* _What to work on_
Please return the lines below verbatim, beginning at the one that has "Given: Click the SIZE TABLE heading" and stopping after the one that has "Where should I click to: Select Contado", and add no other lines.

* _Dataset records_
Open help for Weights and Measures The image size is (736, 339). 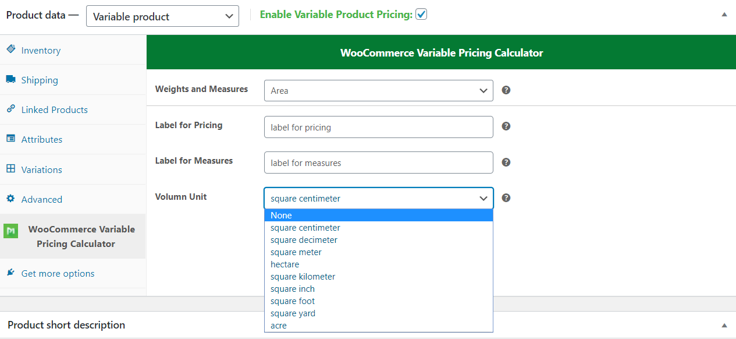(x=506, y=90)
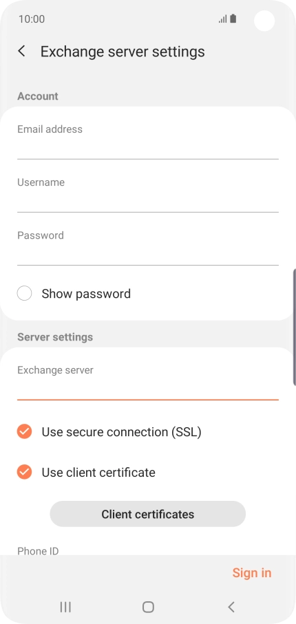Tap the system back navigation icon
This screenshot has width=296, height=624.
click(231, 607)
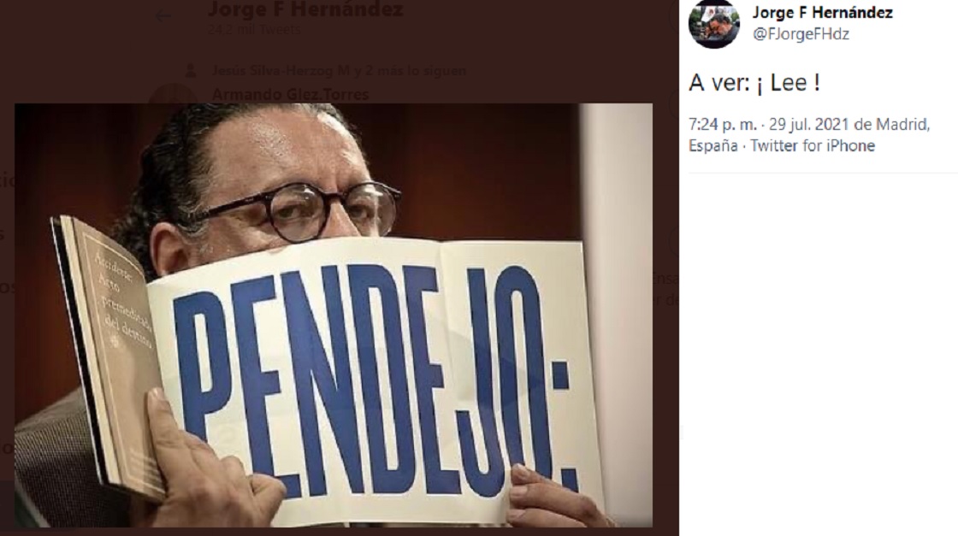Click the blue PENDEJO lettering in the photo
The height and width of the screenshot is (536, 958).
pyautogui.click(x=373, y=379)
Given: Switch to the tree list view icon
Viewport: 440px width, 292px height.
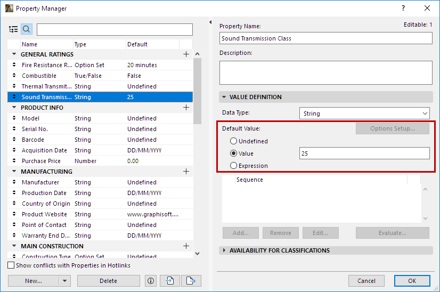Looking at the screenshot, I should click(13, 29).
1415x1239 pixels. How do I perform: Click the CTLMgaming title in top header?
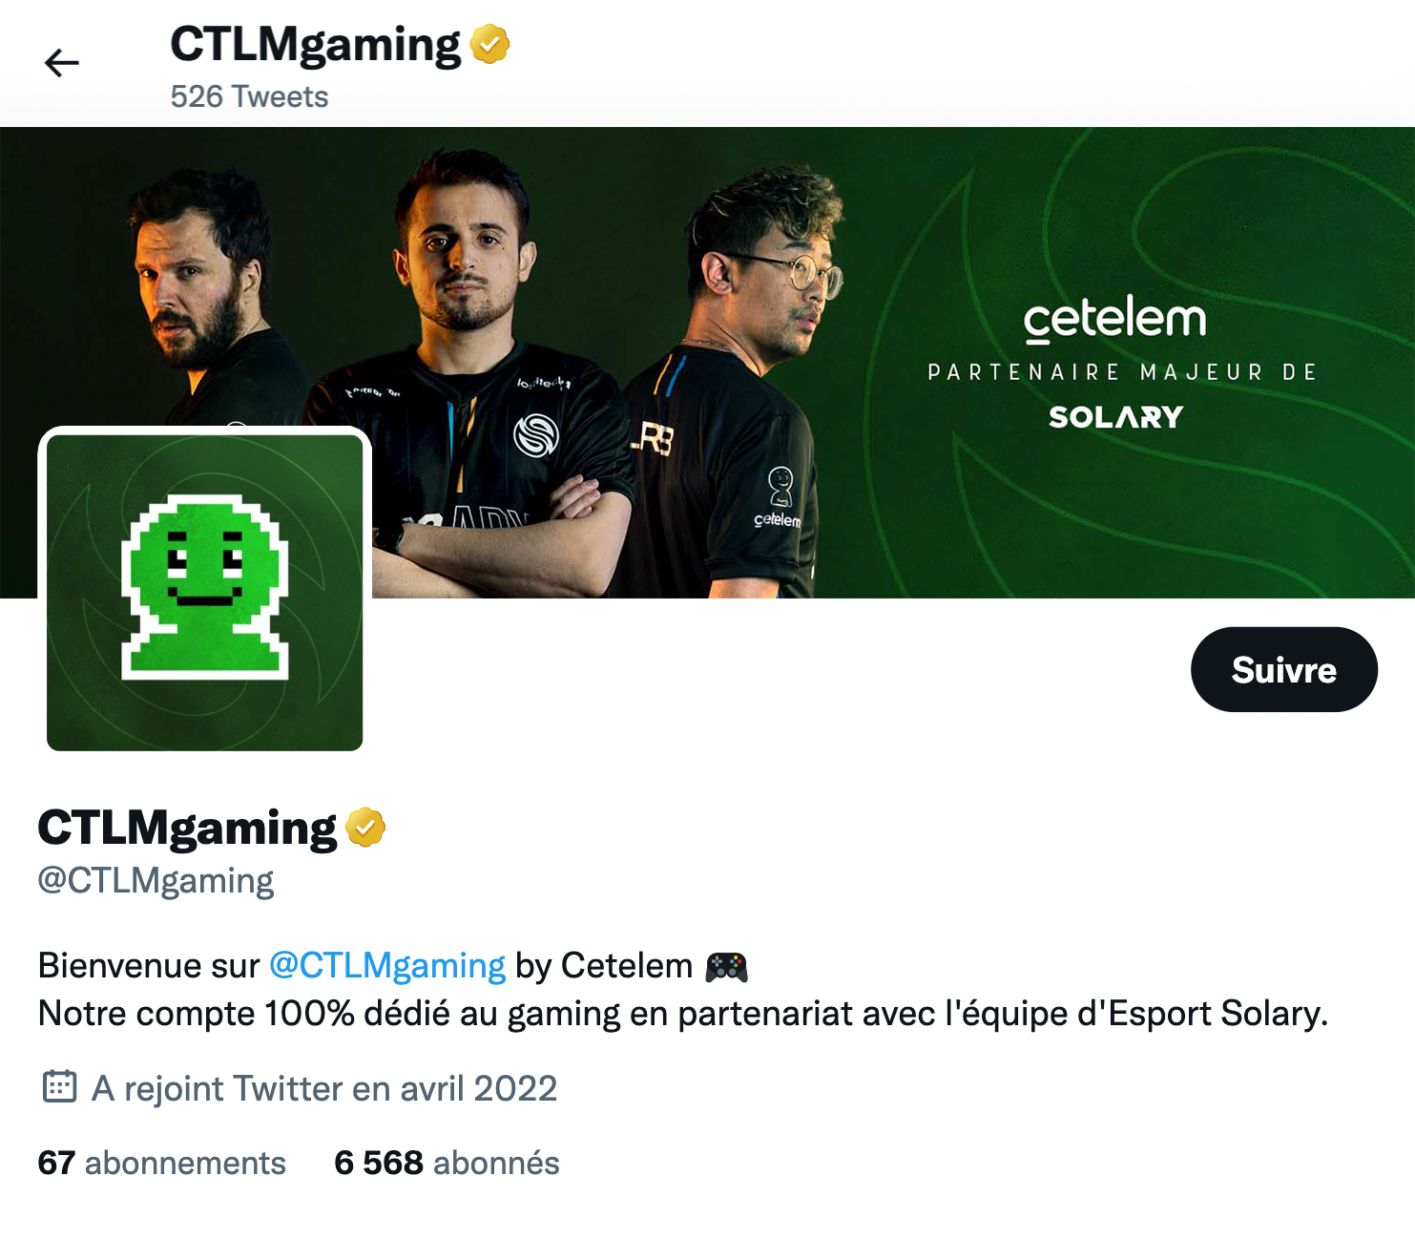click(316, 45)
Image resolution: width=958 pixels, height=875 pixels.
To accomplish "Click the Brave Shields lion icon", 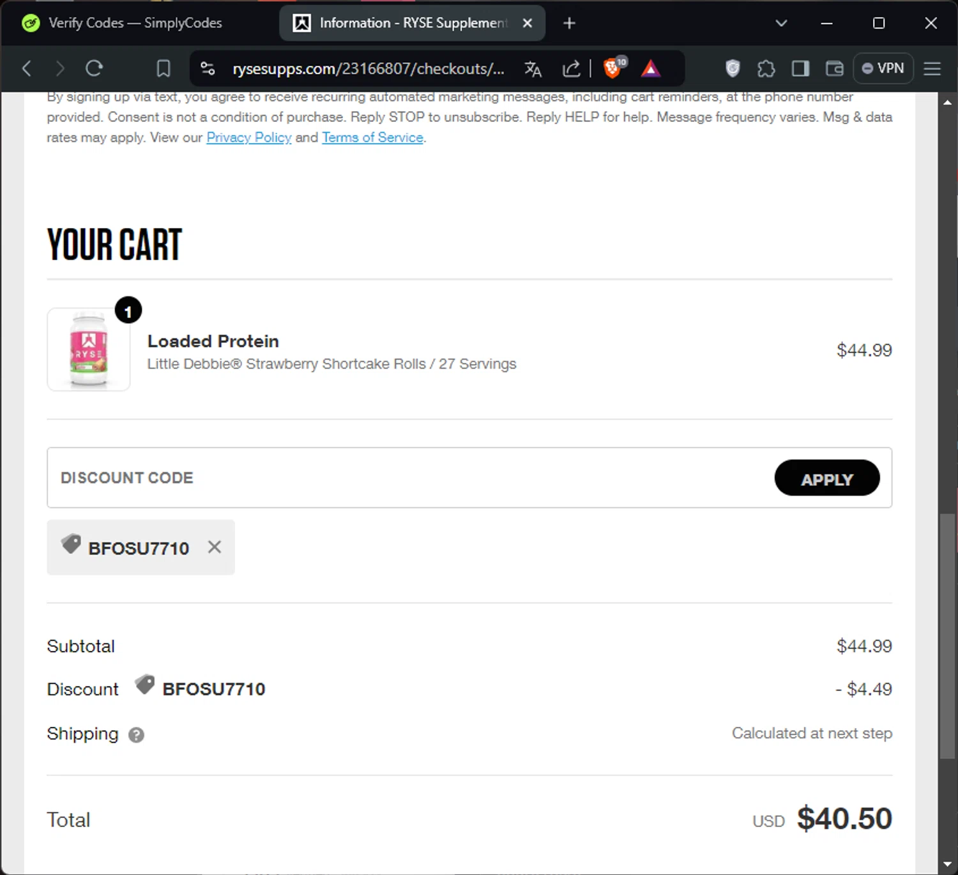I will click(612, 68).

* * *

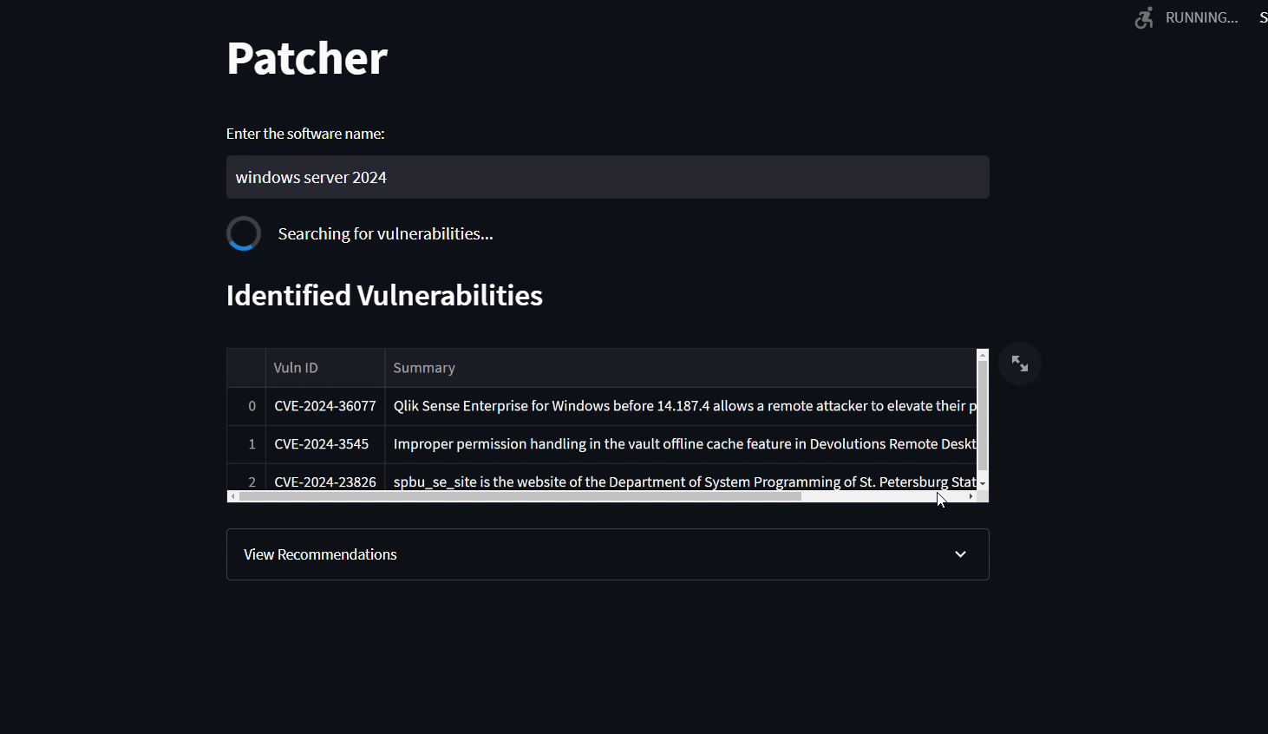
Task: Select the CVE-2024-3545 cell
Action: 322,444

* * *

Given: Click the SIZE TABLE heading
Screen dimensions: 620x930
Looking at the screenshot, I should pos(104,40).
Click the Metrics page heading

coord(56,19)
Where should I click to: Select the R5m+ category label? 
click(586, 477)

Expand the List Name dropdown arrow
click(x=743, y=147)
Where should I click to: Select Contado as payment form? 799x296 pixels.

* _Response box_
Given: Click the SIZE TABLE heading
Screen dimensions: 620x930
Looking at the screenshot, I should pos(104,40).
Click the Metrics page heading

coord(56,19)
Where should I click to: Select the R5m+ category label? 
click(586, 477)

Expand the List Name dropdown arrow
click(x=743, y=147)
Where should I click to: Select Contado as payment form? 799x296 pixels.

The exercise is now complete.